_Exercise description:_ For this exercise, reproduce only the lines from the one holding "Screen dimensions: 836x453" through the final line of the data below, exactly, and omit pictures.

╔══

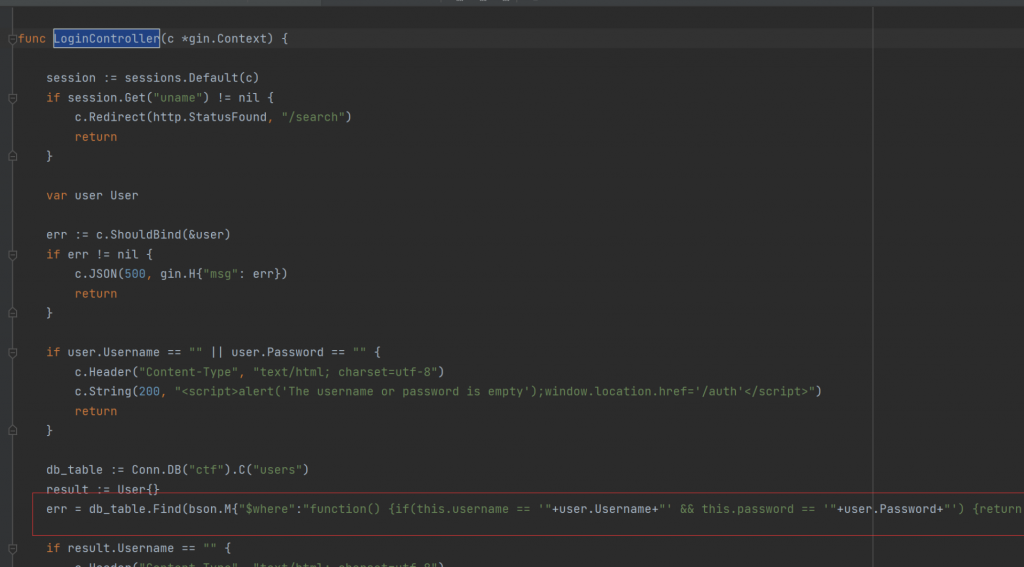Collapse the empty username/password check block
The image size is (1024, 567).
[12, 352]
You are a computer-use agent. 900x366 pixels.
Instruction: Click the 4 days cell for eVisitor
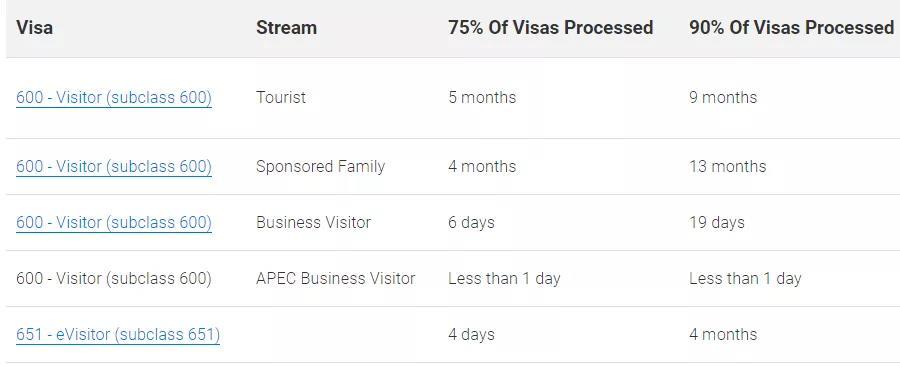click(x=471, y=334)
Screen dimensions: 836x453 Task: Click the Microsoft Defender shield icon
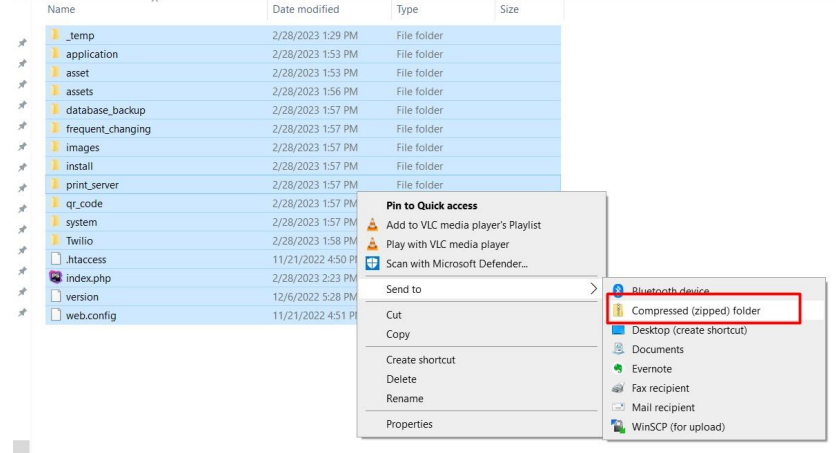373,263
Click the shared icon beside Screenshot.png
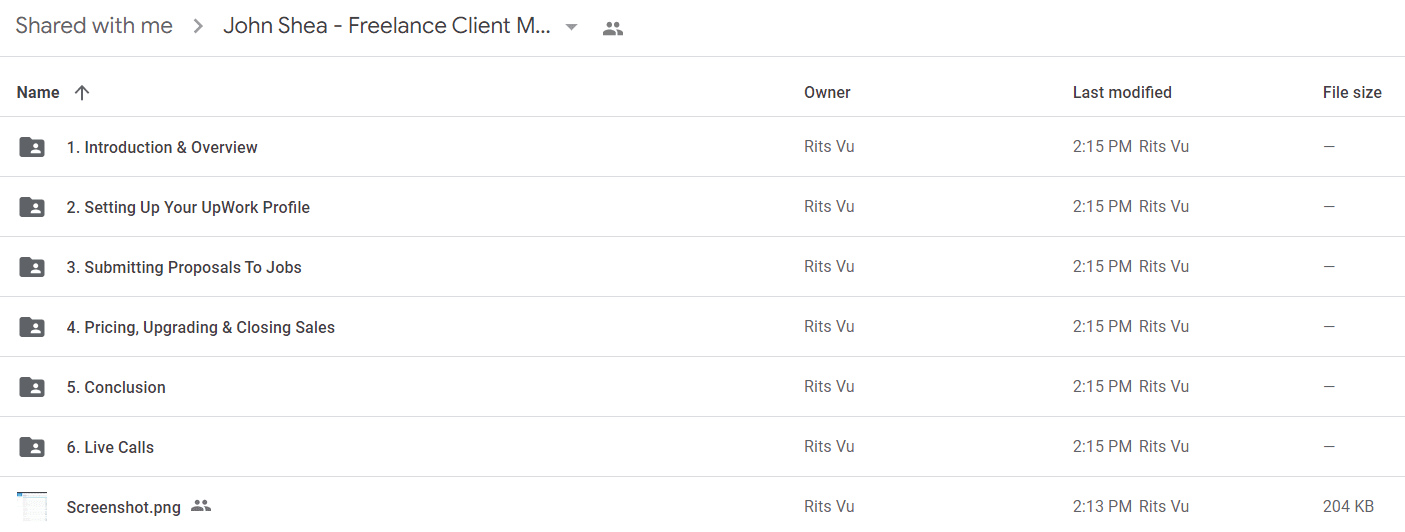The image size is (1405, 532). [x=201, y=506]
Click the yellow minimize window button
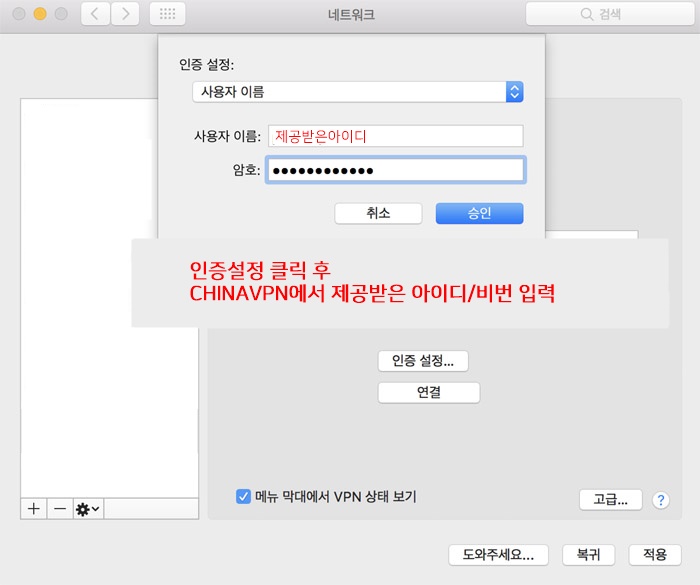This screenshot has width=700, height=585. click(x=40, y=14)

╚══

_Solution to this exercise:_
Screen dimensions: 836x453 Task: Click the Microsoft Defender shield icon
373,263
Click the shared icon beside Screenshot.png
The image size is (1405, 532). [x=201, y=506]
Click the yellow minimize window button
This screenshot has width=700, height=585. click(x=40, y=14)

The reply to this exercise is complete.